And this is the most remarkable feat of The Secret: its ability to defend inequality. While the 99 per cent has become a worldwide slogan questioning the concentration of wealth, the author of The Secret offers an alternative view of the situation. ‘Why do you think that 1 percent of the population earns around 97 percent of all the money that’s being earned?’, Bob Proctors is asked rhetorically in the book, answering, ‘People who have drawn wealth into their lived used The Secret, whether consciously or unconsciously. They think thoughts of abundance and wealth, and they do not allow any contradictory thoughts to take root in their mind.

The Wellness Syndrome, Carl Cederstrom & Andre Spicer, pg 80

What makes The Secret so interesting is how nakedly metaphysical it is. The affluent do it ‘unconsciously’ and that is why they are affluent. Those who are not nonetheless have the choice to do it. If they do it correctly then they too will become affluent. If they do not then they deserve their fate. This bizarre concept of “The Secret” fascinates me because it’s easy to see how it holds the whole picture together: this latent faculty, to which we all have access, allows us to succeed. Some people are disposed to access it already (inherited privilege) but this places no restriction on others. We can all access this latent ability to be a success if only we choose to do so and then use it in the proper way. Replace “The Secret” with “Intelligence” or “Talent” and you have the governing ideology of neoliberalism.

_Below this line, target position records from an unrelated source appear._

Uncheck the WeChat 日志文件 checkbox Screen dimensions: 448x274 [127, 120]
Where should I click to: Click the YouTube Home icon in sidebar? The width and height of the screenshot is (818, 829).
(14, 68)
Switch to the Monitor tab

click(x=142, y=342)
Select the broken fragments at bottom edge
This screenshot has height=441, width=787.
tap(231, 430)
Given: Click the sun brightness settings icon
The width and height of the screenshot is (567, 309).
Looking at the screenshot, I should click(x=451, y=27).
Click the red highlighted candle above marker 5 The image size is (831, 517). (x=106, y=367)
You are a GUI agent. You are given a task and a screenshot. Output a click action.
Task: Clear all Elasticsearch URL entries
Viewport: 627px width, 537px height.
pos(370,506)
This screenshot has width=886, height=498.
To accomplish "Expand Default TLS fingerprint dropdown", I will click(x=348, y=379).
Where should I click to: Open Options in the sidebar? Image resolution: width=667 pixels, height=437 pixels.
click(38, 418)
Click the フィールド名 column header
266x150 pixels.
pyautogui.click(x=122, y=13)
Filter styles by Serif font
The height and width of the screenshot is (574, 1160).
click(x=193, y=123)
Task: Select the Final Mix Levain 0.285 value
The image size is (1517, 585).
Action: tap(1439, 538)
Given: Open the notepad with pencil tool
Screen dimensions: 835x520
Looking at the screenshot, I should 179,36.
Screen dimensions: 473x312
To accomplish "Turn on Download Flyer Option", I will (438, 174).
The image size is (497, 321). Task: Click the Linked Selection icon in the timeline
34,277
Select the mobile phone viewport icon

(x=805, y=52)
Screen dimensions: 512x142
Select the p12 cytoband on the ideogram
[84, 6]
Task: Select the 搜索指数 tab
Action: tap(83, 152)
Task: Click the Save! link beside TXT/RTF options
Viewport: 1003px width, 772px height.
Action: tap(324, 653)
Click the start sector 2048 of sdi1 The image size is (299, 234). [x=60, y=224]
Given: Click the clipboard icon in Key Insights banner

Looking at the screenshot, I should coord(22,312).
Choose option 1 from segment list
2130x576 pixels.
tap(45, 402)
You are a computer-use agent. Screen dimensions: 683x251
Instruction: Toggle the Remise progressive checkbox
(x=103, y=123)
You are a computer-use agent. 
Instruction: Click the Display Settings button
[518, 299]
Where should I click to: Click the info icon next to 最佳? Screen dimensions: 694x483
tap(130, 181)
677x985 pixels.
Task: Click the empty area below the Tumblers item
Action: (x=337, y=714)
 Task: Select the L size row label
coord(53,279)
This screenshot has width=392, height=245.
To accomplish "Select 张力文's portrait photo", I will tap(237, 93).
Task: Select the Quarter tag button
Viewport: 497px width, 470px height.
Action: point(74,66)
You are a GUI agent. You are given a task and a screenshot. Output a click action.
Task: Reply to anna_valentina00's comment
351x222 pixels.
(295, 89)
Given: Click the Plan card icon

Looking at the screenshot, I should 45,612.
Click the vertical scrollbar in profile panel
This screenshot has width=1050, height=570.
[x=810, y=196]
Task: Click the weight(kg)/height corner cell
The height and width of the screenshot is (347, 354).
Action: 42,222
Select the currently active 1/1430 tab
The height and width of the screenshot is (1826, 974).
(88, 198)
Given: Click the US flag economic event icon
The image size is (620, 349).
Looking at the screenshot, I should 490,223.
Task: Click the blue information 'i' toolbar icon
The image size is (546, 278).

Weirdly, it seems to me that The Secret is actually more coherent. Its metaphysical character reconciles the tension within neoliberalism, much as the eidetic memory of Mike Ross obscures the fact that lawyers probably do need some specialised training. As soon we start specifying what ‘intelligence’ or ‘talent’ is in a positive way, we find ourselves embroiled in complex questions of social causation which undercut the simplistic moral logic in which each gets what they deserve. Representing talent as magical or metaphysical escapes this problem and, through continuous repetition in popular culture, reinforces the intuitive plausibility of successful people being so in virtue of their innate talent.